*** Block opens ***

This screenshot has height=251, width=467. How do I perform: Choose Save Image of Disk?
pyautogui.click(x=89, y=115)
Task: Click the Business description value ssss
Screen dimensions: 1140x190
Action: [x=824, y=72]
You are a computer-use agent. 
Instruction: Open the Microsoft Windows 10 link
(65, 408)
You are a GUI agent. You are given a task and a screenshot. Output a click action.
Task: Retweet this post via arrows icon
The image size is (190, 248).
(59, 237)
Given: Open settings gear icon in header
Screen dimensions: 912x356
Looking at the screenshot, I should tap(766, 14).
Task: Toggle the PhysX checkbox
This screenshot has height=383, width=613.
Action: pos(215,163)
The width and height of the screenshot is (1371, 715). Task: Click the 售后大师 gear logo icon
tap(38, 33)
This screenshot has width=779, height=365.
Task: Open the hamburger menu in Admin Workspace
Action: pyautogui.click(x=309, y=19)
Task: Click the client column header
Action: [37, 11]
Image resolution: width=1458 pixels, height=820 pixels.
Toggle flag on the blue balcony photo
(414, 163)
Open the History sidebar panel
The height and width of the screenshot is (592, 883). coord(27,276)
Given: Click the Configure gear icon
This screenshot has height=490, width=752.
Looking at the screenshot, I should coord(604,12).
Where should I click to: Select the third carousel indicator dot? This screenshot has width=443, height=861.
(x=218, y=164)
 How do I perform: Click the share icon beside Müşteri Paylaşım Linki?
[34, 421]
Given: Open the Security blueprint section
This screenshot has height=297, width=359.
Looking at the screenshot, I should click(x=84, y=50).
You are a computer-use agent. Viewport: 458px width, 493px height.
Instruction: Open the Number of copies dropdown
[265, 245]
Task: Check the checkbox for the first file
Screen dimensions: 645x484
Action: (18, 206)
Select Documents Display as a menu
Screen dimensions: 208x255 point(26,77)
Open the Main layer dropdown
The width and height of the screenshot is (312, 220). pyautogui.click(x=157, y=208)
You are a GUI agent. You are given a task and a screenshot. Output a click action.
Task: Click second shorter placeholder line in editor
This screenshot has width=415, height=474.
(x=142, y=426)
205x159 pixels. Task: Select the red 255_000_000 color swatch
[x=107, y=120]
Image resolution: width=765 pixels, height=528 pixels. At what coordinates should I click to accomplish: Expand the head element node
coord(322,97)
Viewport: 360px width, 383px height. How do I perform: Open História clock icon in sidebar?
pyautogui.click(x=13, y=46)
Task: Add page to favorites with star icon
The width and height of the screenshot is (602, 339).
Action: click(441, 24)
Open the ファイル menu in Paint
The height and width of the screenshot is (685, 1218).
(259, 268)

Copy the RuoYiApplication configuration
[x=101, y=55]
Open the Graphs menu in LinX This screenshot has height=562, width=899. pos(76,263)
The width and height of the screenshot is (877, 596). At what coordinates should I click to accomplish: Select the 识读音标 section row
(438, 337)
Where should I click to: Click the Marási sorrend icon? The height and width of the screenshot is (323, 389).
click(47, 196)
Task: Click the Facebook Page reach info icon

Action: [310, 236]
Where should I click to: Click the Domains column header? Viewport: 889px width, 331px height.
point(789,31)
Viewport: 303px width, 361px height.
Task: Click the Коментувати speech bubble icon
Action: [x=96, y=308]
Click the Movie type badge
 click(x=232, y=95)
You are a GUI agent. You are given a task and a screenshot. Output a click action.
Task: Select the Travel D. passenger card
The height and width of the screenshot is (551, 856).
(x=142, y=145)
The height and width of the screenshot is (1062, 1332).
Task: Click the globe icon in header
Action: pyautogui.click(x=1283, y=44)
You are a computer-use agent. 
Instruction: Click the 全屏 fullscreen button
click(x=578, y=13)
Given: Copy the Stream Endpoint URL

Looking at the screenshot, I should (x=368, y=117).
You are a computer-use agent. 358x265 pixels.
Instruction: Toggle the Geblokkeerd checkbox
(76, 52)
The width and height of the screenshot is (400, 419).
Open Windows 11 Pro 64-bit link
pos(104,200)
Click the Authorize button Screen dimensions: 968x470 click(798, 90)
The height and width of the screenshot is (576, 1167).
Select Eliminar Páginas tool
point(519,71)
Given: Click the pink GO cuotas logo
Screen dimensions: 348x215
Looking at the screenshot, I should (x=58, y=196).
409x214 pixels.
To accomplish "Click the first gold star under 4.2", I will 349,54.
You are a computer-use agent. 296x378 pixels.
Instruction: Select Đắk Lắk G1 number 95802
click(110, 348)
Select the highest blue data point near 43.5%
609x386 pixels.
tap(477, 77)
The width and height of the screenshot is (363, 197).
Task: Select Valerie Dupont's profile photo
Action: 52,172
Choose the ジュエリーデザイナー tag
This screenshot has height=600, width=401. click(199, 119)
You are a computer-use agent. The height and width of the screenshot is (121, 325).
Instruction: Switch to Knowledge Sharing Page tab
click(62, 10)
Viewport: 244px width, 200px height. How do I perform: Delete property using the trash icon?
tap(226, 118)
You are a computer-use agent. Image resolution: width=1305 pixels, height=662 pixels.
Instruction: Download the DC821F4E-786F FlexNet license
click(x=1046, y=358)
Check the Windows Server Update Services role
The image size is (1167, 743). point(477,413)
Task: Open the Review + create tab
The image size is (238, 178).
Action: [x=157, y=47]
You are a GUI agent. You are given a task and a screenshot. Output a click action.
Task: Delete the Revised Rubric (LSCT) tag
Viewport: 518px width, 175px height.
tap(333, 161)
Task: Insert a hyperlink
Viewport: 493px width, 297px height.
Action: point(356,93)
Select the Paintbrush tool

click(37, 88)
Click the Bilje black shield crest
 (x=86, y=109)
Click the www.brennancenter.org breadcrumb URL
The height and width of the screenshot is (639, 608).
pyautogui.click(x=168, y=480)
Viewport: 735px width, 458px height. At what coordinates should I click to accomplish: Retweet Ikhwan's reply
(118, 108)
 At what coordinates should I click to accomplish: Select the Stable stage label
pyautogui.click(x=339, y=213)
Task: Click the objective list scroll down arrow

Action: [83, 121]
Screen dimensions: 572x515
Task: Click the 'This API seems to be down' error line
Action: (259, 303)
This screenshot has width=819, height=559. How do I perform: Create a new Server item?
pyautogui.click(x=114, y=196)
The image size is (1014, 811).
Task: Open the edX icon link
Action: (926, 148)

*** Block closes ***

▶ PROBLEM TO SOLVE:
Report the lines above that have the word "star" in them.

▶ OUTPUT FOR THIS TASK:
Task: Add page to favorites with star icon
To accomplish "Click the first gold star under 4.2", I will 349,54.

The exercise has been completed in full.